While Obama supporters (dare I call them doves?) worry that their man has abandoned them, I think this is potentially a brilliant strategy. The Democratic party was split nearly 50-50 in the primary season and some of the divide reflected foreign policy differences (though probably not all that much). To the extent that Obama was less hawkish -- and I think that he was -- then what better way to reorient the party than to include the most prominent political opponent as a key policy figure?

Hillary Clinton's career success as Secretary of State will be tied to the career success of Barack Obama as President. Clinton and her loyalists will not likely dissent publicly (at least not too loudly) if they are part of the team. All of them will have a personal stake in making sure that US (i.e. Obama) foreign policy succeeds on their watch. None will want to seem like a backstabber or troublemaker. Plus, they must realize that Obama's approach was popular with the American electorate. And those who are insufficiently enthused should rightly fear that they will be tossed aside.
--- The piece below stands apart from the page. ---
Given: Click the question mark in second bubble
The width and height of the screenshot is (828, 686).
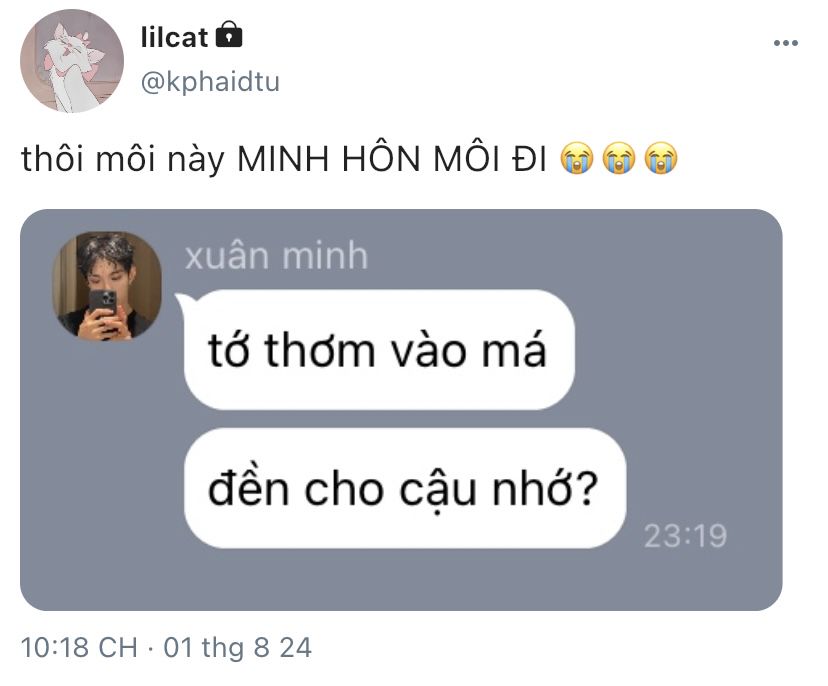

In sum, I don't fear a new team of rivals, at least not on foreign policy. Rather, I see these likely Clinton-team appointments as a reflection of a unified Democratic party, about to take office, ready to implement a brand new set of policies.

In two months, I predict that the chattering classes will be talking about how new U.S. foreign policymakers are effectively tossing aside many of the policies of George W. Bush. With that unified project in mind, this Clinton-Obama "divide" can be set aside.